He wants to make sure the next US administration does not interrupt the further reduction of nuclear weapons deployment.

Under the terms of the 2010 treaty (in force since February 5, 2011), the United States and Russia each must reduce numbers of long range nuclear missiles by 50 percent and reduce their total number of warheads by 75 percent by February 2018 to no more than 1,550 deployed strategic warheads on no more than 700 deployed intercontinental ballistic missiles (ICBMs), submarine-launched ballistic missiles (SLBMs), and nuclear-capable bombers. In addition, each side is limited to no more than 800 deployed and non-deployed ICBM and SLBM launchers and nuclear-capable bombers. Both sides must then keep their arsenals at these levels until 2021. As of September 1, 2015 (the date of the most recent semi-annual data exchange required by the treaty), the United States had 1,538 deployed strategic warheads on 762 deployed ICBMs, SLBMs, and nuclear-capable bombers. The Russian numbers were 1,648 deployed strategic warheads and 526 deployed strategic missiles and nuclear-capable bombers.

Beyond the regular data exchanges, New START requires that each side notify the other of certain types of changes to its strategic forces and other activities concerning them. As of late January, the sides had made over 10,200 treaty-required notifications. New START also permits each side to carry out 18 inspections per year of the strategic forces of the other. Both fully used their inspection quotas in the first four treaty years and, as of late January, each had carried out all 18 of its allowed inspections in the fifth treaty year.

The New START stipulates that the parties may agree to extend the treaty for a period of no more than five years. A five-year extension in the last months of Obama’s tenure would see it in force until 2026, taking the decision on extension out of the control of the president to be elected this November.

The treaty has obvious strong points. First of all, each side has accepted that its overall strategic nuclear potential will be reduced and capped in a verifiable manner. That bounds and stabilizes a key area of their military competition. The New START’s limits and transparency measures have been proven to be valuable. The envisaged transparency and verification measures – including semi-annual data exchanges, notifications, and inspections – give each side far more information about the other’s strategic forces than it would otherwise have. It reduces the risk of miscalculation on both sides.

Nevertheless, from Russia’s perspective there are concerns that should be taken into account before the issue hits the arms control agenda.

One is the US ballistic missile defense (BMD). Russia views it as a threat to its strategic nuclear potential. There is no certainty in Russia about the future prospects for American BMD. New START, in mentioning the interaction of offensive and defense arms, in no way legally limits the United States in its plans to enhance the BMD capability that would make the Russian deterrent less credible because the US would be able to degrade Russian second strike retaliatory capability – a basis for nuclear deterrence.

**Set problem 1:** According to the New START text, how many inspections per year may each side carry out on the other's strategic forces?
The records that follow have no connection to the New START text.

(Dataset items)
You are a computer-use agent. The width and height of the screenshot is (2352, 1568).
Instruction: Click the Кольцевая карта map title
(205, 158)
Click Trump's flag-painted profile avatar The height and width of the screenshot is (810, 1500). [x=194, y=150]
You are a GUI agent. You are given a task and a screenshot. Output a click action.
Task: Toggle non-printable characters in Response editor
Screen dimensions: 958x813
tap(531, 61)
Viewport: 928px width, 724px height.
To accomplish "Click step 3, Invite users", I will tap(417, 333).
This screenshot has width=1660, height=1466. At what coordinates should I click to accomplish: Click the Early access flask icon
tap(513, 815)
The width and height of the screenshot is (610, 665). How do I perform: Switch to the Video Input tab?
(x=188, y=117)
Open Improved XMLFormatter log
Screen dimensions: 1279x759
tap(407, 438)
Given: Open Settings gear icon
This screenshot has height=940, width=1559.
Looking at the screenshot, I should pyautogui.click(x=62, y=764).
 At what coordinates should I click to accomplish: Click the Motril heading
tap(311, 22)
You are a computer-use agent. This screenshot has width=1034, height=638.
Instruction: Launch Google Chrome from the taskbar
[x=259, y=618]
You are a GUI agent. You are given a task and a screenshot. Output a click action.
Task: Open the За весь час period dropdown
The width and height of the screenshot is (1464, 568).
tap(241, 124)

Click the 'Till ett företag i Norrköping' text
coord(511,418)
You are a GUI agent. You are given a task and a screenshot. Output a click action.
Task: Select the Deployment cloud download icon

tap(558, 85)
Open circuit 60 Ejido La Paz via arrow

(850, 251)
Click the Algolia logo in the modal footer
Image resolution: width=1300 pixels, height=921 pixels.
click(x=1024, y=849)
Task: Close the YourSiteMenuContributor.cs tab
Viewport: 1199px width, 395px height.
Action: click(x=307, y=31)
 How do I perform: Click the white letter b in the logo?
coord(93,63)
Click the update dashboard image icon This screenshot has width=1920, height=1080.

**Set problem 2:** Change "GUI agent" to "screen-control agent" throughout the records and write them out again, leaving everything else as it is.

**Reply 1:** 18

**Reply 2:**
You are a computer-use agent. The width and height of the screenshot is (2352, 1568).
Instruction: Click the Кольцевая карта map title
(205, 158)
Click Trump's flag-painted profile avatar The height and width of the screenshot is (810, 1500). [x=194, y=150]
You are a screen-control agent. You are given a task and a screenshot. Output a click action.
Task: Toggle non-printable characters in Response editor
Screen dimensions: 958x813
tap(531, 61)
Viewport: 928px width, 724px height.
To accomplish "Click step 3, Invite users", I will tap(417, 333).
This screenshot has width=1660, height=1466. At what coordinates should I click to accomplish: Click the Early access flask icon
tap(513, 815)
The width and height of the screenshot is (610, 665). How do I perform: Switch to the Video Input tab?
(x=188, y=117)
Open Improved XMLFormatter log
Screen dimensions: 1279x759
tap(407, 438)
Given: Open Settings gear icon
This screenshot has height=940, width=1559.
Looking at the screenshot, I should pyautogui.click(x=62, y=764).
 At what coordinates should I click to accomplish: Click the Motril heading
tap(311, 22)
You are a computer-use agent. This screenshot has width=1034, height=638.
Instruction: Launch Google Chrome from the taskbar
[x=259, y=618]
You are a screen-control agent. You are given a task and a screenshot. Output a click action.
Task: Open the За весь час period dropdown
The width and height of the screenshot is (1464, 568).
tap(241, 124)

Click the 'Till ett företag i Norrköping' text
coord(511,418)
You are a screen-control agent. You are given a task and a screenshot. Output a click action.
Task: Select the Deployment cloud download icon

tap(558, 85)
Open circuit 60 Ejido La Paz via arrow

(850, 251)
Click the Algolia logo in the modal footer
Image resolution: width=1300 pixels, height=921 pixels.
click(x=1024, y=849)
Task: Close the YourSiteMenuContributor.cs tab
Viewport: 1199px width, 395px height.
Action: click(x=307, y=31)
 How do I perform: Click the white letter b in the logo?
coord(93,63)
Click the update dashboard image icon This screenshot has width=1920, height=1080.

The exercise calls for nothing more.